▶ **ASSIGNMENT**
Exactly as they appear below, repeat the lines from the one with "Sort by BSD Name column header" through the one with "Task: Follow the Linodes breadcrumb link", and no others.

▶ **MATERIAL SUPPLIED**
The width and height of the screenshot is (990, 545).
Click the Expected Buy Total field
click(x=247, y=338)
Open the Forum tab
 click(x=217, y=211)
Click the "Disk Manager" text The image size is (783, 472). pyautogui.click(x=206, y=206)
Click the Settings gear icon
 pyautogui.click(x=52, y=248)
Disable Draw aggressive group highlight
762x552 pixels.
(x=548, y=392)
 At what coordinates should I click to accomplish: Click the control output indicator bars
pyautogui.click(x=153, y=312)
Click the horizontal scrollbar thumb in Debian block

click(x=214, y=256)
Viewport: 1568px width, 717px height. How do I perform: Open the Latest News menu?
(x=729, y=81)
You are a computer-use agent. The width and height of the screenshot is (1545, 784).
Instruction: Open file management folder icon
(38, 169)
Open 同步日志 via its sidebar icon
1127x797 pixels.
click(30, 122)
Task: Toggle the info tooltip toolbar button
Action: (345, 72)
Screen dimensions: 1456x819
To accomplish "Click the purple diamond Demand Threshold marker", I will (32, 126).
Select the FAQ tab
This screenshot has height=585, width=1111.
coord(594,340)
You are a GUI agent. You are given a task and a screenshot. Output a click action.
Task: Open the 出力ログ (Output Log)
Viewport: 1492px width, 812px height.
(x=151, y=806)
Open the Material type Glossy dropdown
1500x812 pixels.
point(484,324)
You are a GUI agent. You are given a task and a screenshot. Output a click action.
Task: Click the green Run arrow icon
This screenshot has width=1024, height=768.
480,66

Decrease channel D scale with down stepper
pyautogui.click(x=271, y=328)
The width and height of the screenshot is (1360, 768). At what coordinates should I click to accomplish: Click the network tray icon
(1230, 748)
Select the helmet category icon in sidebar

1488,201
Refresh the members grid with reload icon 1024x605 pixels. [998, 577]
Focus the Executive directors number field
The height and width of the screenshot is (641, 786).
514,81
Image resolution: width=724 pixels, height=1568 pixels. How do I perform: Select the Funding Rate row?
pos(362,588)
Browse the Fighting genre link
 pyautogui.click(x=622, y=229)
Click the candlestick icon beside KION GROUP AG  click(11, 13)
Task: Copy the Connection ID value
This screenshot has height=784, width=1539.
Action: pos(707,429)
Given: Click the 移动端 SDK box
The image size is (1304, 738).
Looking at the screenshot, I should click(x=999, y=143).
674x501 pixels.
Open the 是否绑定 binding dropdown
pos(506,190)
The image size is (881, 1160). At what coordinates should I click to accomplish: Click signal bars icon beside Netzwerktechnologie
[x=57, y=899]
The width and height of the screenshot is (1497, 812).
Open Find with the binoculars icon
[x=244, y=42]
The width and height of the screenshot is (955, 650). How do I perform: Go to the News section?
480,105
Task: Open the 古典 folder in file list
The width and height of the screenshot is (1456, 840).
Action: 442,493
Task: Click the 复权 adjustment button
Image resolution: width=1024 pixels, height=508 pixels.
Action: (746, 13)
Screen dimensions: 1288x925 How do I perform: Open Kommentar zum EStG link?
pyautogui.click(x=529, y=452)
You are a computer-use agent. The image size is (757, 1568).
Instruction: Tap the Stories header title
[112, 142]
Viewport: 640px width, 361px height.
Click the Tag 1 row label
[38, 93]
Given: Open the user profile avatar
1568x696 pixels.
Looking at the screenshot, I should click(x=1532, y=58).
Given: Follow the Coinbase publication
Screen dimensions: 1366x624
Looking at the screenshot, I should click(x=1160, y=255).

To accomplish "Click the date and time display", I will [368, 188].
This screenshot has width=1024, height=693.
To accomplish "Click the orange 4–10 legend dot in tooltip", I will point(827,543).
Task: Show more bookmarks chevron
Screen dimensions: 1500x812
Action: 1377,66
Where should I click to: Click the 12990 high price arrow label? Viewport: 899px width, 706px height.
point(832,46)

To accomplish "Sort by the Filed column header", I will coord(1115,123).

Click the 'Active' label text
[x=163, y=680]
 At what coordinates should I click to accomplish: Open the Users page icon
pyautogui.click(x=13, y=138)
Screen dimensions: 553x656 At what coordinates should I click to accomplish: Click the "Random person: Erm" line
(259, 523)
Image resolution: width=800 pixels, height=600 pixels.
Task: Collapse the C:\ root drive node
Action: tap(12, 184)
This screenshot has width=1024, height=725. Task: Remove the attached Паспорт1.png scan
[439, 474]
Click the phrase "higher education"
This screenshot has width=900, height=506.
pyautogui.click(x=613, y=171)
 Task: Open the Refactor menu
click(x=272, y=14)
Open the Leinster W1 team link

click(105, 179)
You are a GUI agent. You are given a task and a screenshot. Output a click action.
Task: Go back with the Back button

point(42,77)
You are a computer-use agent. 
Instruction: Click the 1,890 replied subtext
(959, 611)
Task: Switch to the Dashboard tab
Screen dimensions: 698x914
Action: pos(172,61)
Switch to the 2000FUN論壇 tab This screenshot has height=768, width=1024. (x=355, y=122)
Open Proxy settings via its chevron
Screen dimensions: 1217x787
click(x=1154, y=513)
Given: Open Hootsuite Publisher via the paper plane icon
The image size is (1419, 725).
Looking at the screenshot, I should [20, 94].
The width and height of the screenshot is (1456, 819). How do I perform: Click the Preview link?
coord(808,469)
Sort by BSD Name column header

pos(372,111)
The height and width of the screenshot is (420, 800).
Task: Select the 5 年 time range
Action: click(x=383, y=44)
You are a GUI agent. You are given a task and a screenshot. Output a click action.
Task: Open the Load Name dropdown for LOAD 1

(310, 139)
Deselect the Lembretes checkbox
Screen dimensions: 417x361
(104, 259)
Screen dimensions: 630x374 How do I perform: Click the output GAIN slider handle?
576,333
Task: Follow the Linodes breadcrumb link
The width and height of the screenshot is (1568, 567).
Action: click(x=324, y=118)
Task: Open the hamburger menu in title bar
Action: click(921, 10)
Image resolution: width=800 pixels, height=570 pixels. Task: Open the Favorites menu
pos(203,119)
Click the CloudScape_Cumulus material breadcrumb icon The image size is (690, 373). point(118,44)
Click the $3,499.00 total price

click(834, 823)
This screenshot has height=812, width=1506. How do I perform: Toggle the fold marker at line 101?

▶ **SOLUTION BELOW**
Sort by BSD Name column header

pos(372,111)
The height and width of the screenshot is (420, 800).
Task: Select the 5 年 time range
Action: click(x=383, y=44)
You are a GUI agent. You are given a task and a screenshot. Output a click action.
Task: Open the Load Name dropdown for LOAD 1

(310, 139)
Deselect the Lembretes checkbox
Screen dimensions: 417x361
(104, 259)
Screen dimensions: 630x374 How do I perform: Click the output GAIN slider handle?
576,333
Task: Follow the Linodes breadcrumb link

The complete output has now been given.